The easiest way to execute this example is by using Amazon SageMaker Studio with the Data Science 3.0 kernel or an Amazon SageMaker notebook instance with the conda_python3 kernel. Default settings can be used for the instance type. In this instance, we utilize ml.g5.2xlarge and ml.g5.48xlarge for endpoint tasks, and ml.g5.24xlarge for training. Ensure you have adequate quotas for these instances in your chosen region by checking the Service Quotas console.

Throughout this article, we will employ Jupyter notebooks. Before delving into the examples, it’s essential to verify that you have the latest version of the SageMaker Python SDK, which provides a user-friendly interface for training and deploying models on SageMaker. To install or update to the latest version, execute the following command in the first cell of your Jupyter notebook:

%pip install --quiet --upgrade sagemaker

Deploying Llama-2-70b-chat using SageMaker JumpStart

Amazon SageMaker JumpStart offers a variety of LLMs to choose from. In this example, we will utilize Llama-2-70b-chat, although you may select a different model based on your specific use case. For a comprehensive list of available models, refer to the JumpStart Available Model Table.
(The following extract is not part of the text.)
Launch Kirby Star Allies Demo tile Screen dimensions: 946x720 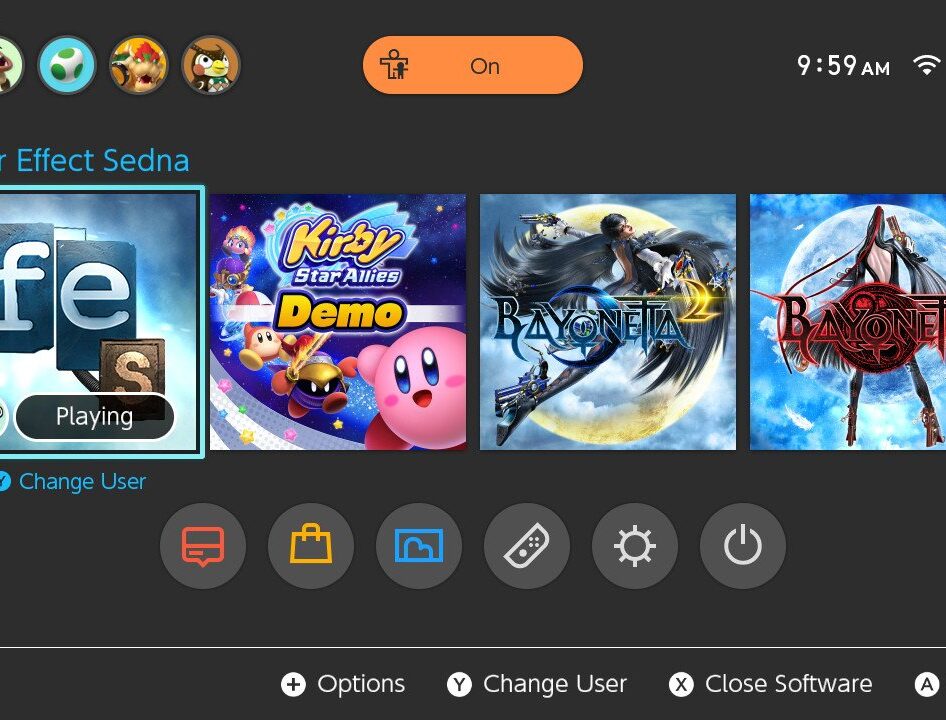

You can deploy a model from SageMaker JumpStart using either APIs, as shown in this article, or through the SageMaker Studio UI. Once the model is deployed, you can test it by posing a question to the model:

from sagemaker.jumpstart.model import JumpStartModel

model_id, model_version = "meta-textgeneration-llama-2-70b-f", "2.*"
endpoint_name = model_id
instance_type = "ml.g5.48xlarge"

model = JumpStartModel(
    model_id=model_id, model_version=model_version, role=role_arn
)
predictor = model.deploy(
    endpoint_name=endpoint_name, instance_type=instance_type
)

If an instance type is not specified, the SageMaker JumpStart SDK will select the default option. In this example, we explicitly choose ml.g5.48xlarge.

Sensitive Data Extraction and Redaction

LLMs exhibit great potential for extracting sensitive information for redaction purposes. Techniques such as prompt engineering can prime the model to understand the redaction task and provide examples that enhance performance. For instance, by instructing the model to “redact sensitive information” and demonstrating examples of redacting names, dates, and locations, the LLM can infer the task’s rules.
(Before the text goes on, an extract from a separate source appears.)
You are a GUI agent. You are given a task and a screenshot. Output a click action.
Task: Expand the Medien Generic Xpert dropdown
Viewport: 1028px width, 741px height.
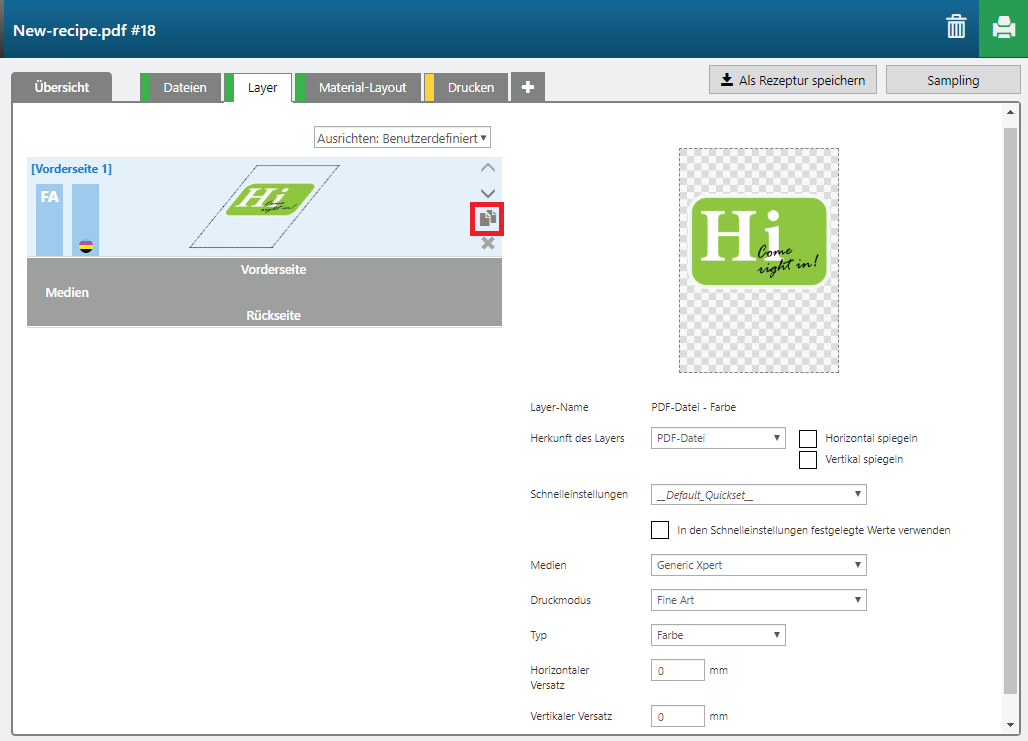758,565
More sophisticated forms of priming involve providing both positive and negative examples, showcasing common errors, and employing in-context learning to convey the subtleties of effective redaction. With thoughtful prompt design, LLMs can effectively redact information while preserving the document’s readability and usefulness. However, in real-world applications, additional evaluation is often necessary to enhance the reliability and safety of LLMs in handling confidential data. This is usually accomplished through human reviews, as no automated method is entirely without flaws.
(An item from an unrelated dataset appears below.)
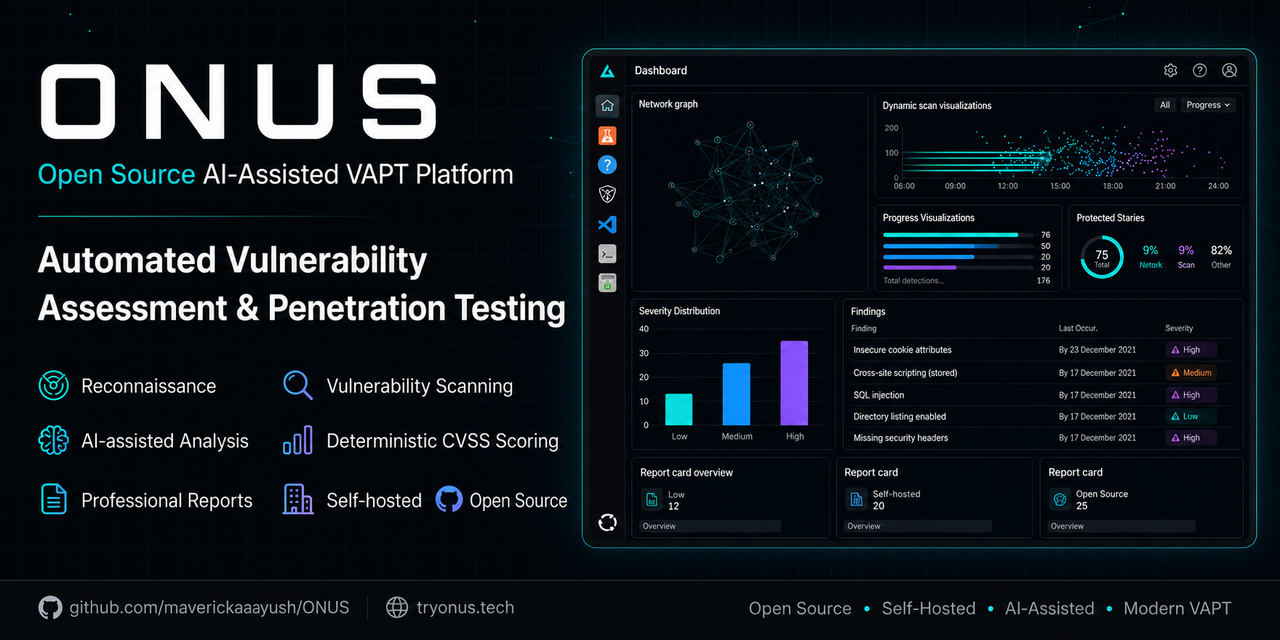Open the terminal prompt sidebar icon
This screenshot has width=1280, height=640.
click(607, 254)
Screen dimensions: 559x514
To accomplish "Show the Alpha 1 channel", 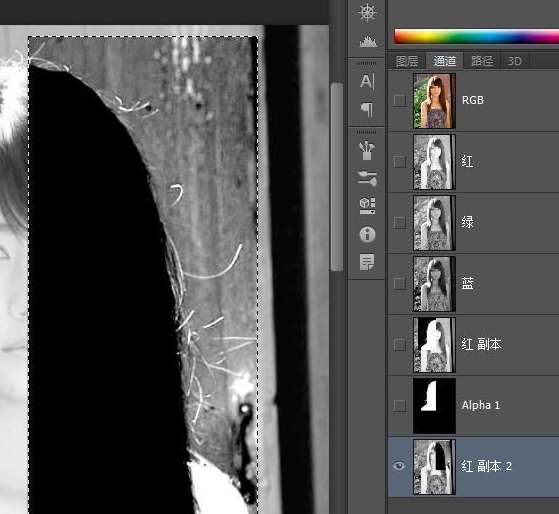I will click(400, 406).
Here are a few examples of applying prompt engineering for the extraction and redaction of PII. The prompt consists of two main parts: the report_sample, which contains the text from which you want to identify and mask PII, and instructions (or guidance) provided to the model as the system message:

report_sample = """
This month at AnyCompany, we have seen a significant surge in orders from a diverse clientele. On November 5th, 2023, customer Alice from US placed an order with total of $2190. Following her, on Nov 7th, Bob from UK ordered a bulk set of twenty-five ergonomic keyboards for his office setup with total of $1000. The trend continued with Jane from Australia, who on Nov 12th requested a shipment of ten high-definition monitors with total of $9000, emphasizing the need for environmentally friendly packaging. On the last day of that month, customer John, located in Singapore, finalized an order for fifteen USB-C docking stations, aiming to equip his design studio with the latest technology for total of $3600.
"""

system = """
Your task is to precisely identify Personally Identifiable Information (PII) and identifiable details, including name, address, and the person's country, in the prov in a serious tone, making it about the same overall length.
"""

SEO Metadata

To enhance the visibility of this article, consider implementing SEO best practices such as optimizing the title, using relevant keywords, and including meta descriptions.